**ACTIVITY:** Please output only the lines that begin at the line with "You are a GUI" and run through the end of the entries below, exactly as written. Drop all pictures.

--- RECORDS SUPPLIED Enclosed Below ---

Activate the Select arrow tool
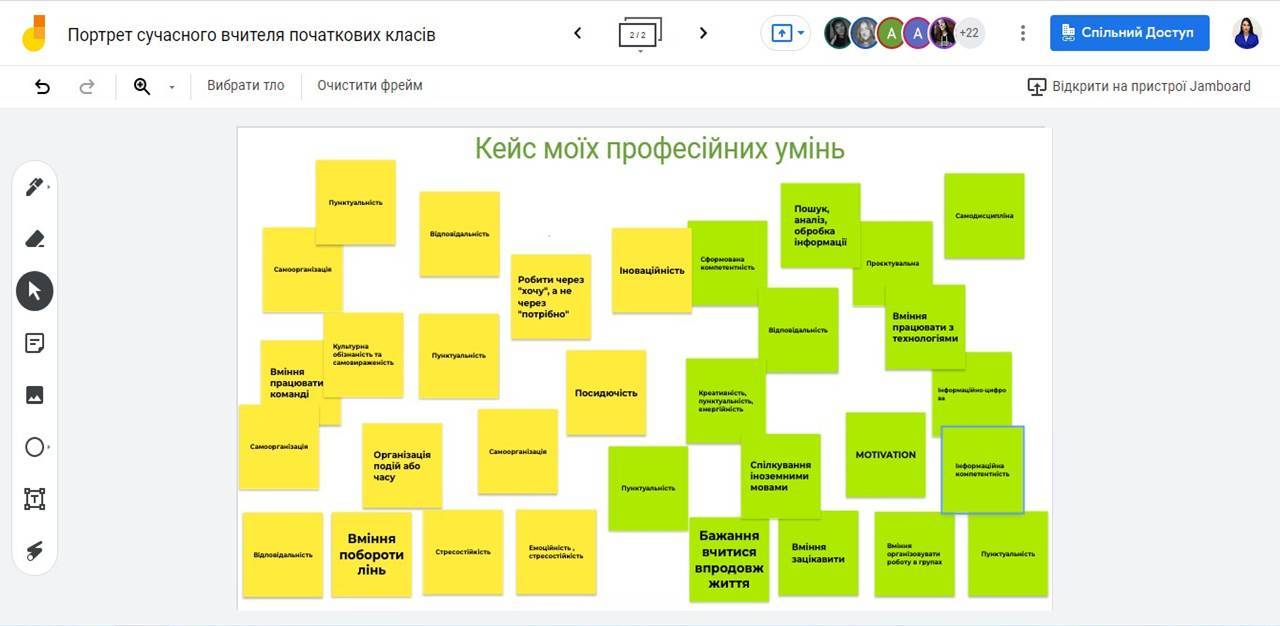This screenshot has width=1280, height=626. click(35, 291)
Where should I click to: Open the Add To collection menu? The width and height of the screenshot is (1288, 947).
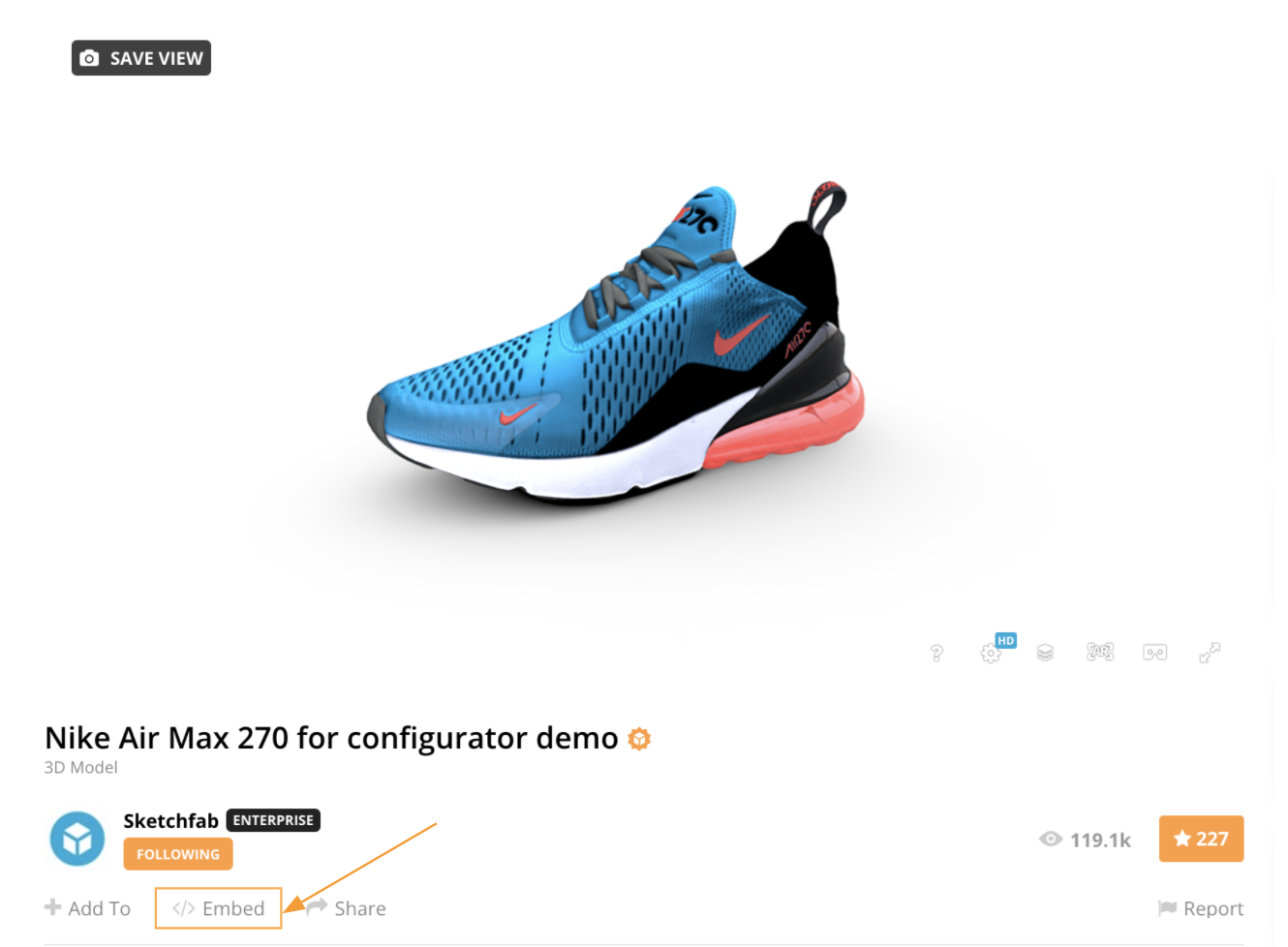point(87,908)

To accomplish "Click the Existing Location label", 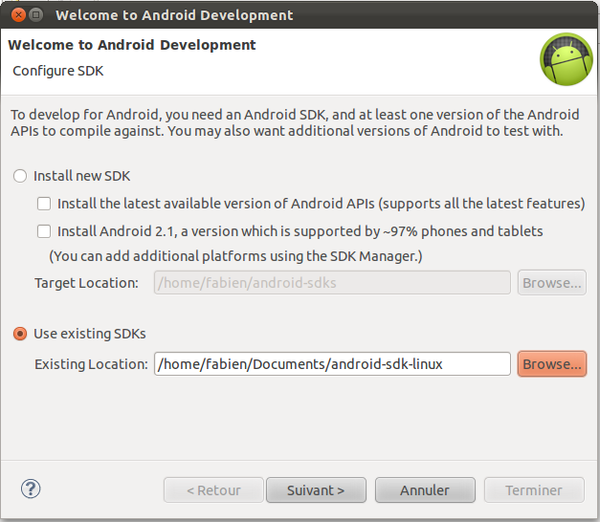I will (x=91, y=364).
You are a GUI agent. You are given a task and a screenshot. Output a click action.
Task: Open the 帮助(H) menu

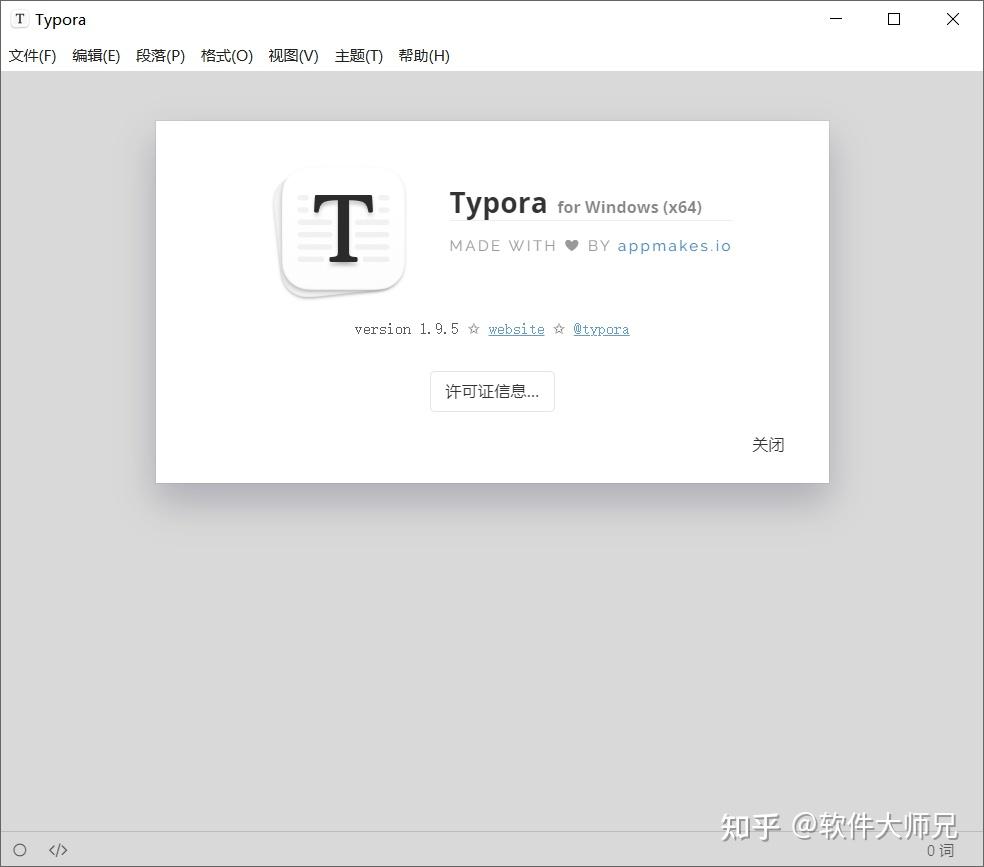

--- End of Enclosed RECORDS SUPPLIED ---

**EXERCISE OUTPUT:**
You are a GUI agent. You are given a task and a screenshot. Output a click action.
Task: Open the 帮助(H) menu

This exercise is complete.